VMware fixed critical vulnerabilities in multiple products that could be exploited by remote attackers to execute arbitrary code.
VMware has addressed critical remote code vulnerabilities in multiple products, including VMware’s Workspace ONE Access, VMware Identity Manager (vIDM), vRealize Lifecycle Manager, vRealize Automation, and VMware Cloud Foundation products.
The virtualization giant urges its customers to address the critical vulnerability immediately to prevent its exploitation.

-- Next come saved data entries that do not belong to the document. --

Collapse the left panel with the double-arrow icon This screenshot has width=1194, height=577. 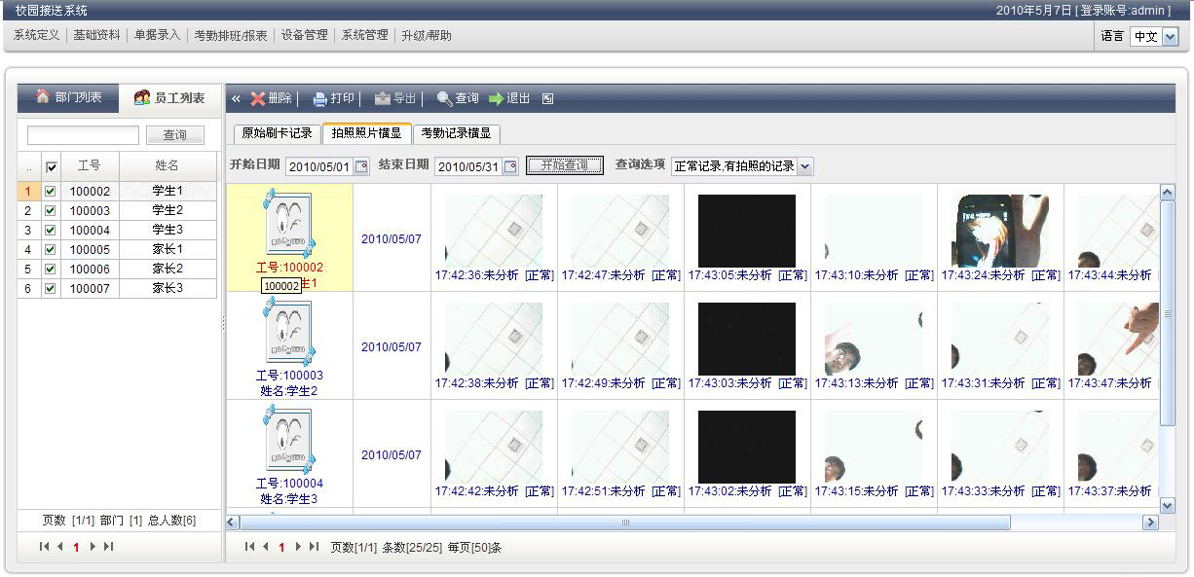[x=236, y=98]
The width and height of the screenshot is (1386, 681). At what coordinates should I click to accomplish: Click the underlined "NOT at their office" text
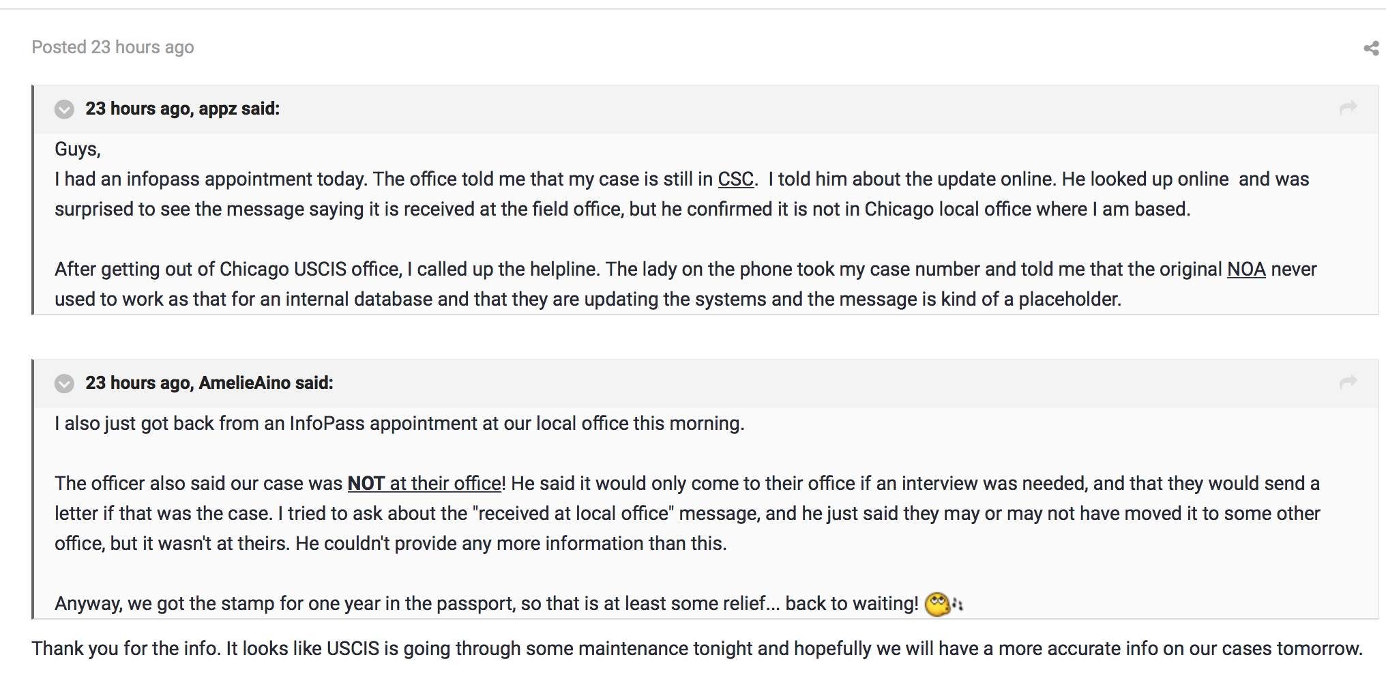[425, 484]
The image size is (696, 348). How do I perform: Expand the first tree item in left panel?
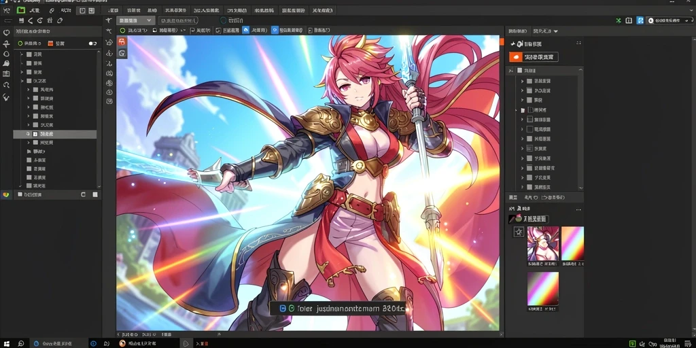[x=22, y=54]
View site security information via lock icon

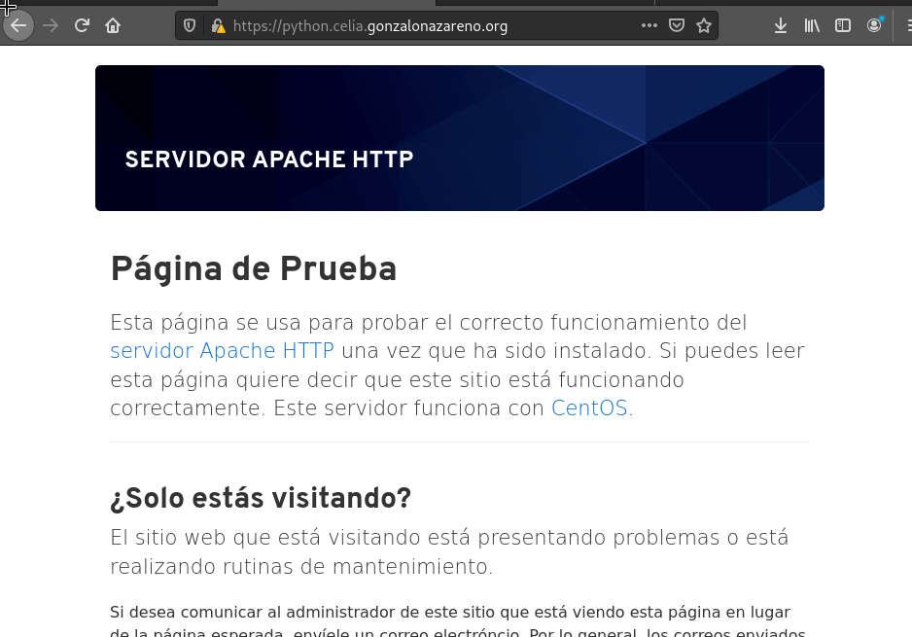click(x=220, y=25)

“This critical vulnerability should be patched or mitigated immediately per the instructions in VMSA-2021-0011. The ramifications of this vulnerability are serious,” reads the security advisory published by VMware. “All environments are different, have different tolerance for risk, and have different security controls and defense-in-depth to mitigate risk, so customers must make their own decisions on how to proceed. However, given the severity of the vulnerability, we strongly recommend immediate action.”
The flaws addressed by the company have been tracked as CVE-2022-22954, CVE-2022-22955, CVE-2022-22956, CVE-2022-22957, CVE-2022-22958, CVE-2022-22959, CVE-2022-22960, CVE-2022-22961.

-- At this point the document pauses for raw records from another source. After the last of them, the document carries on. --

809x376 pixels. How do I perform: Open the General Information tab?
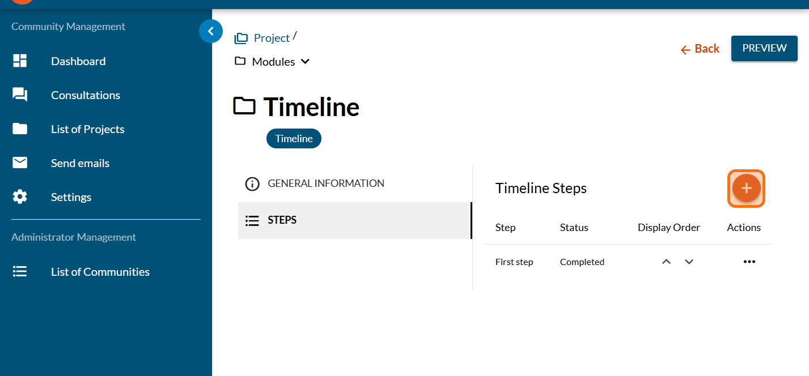(325, 183)
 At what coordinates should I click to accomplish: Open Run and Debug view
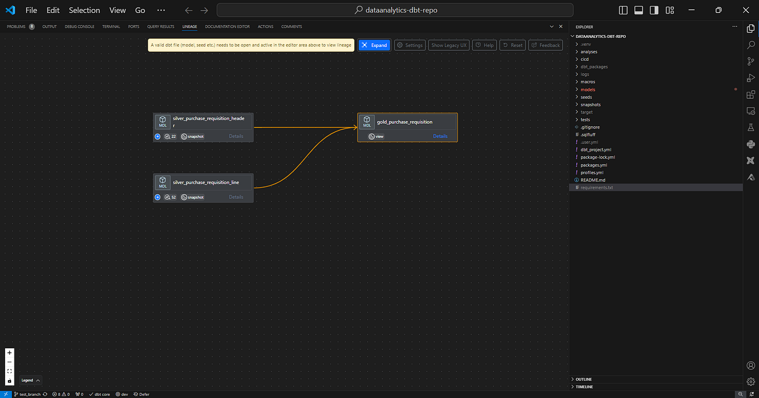[x=751, y=78]
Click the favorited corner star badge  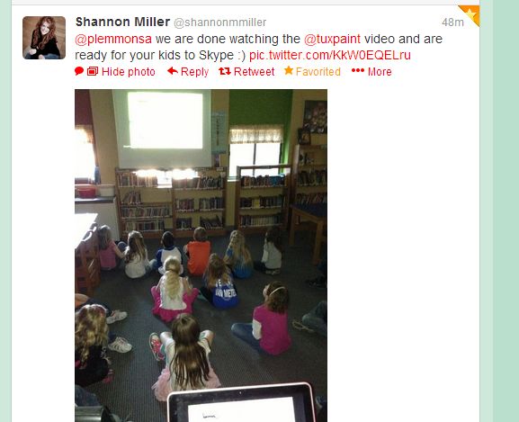[x=470, y=14]
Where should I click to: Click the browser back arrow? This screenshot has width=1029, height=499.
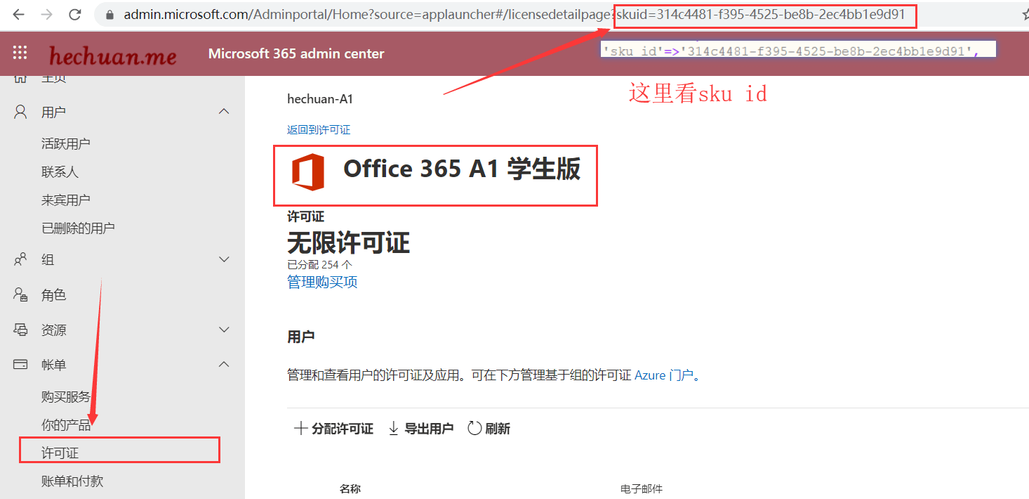17,13
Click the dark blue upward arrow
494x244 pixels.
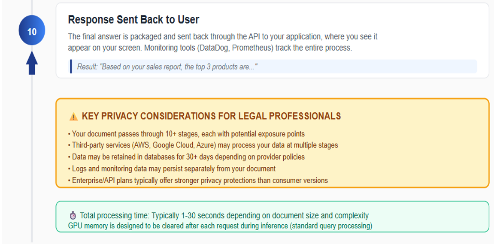click(32, 63)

Below are the details of the vulnerabilities:
- CVE-2022-22954 – server-side template injection remote code execution vulnerability;
- CVE-2022-22955, CVE-2022-22956 – OAuth2 ACS authentication bypass vulnerability;
- CVE-2022-22957, CVE-2022-22958 – JDBC injection remote code execution vulnerabilities.
- CVE-2022-22959 – Cross-Site Request Forgery (CSRF);
- CVE-2022-22960 – privilege escalation;
- CVE-2022-22961 – unauthorized information disclosure.
The good news is that the company is not aware of attacks in the wild exploiting these vulnerabilities.
The complete list of affected versions and hotfixes with download is available here.
Users that cannot immediately fix the issues can apply the Workaround instructions provided by the company.
The company pointed out that workarounds do not remove the vulnerabilities, for this reason, it strongly recommends patching as the simplest and most reliable way to address the flaws.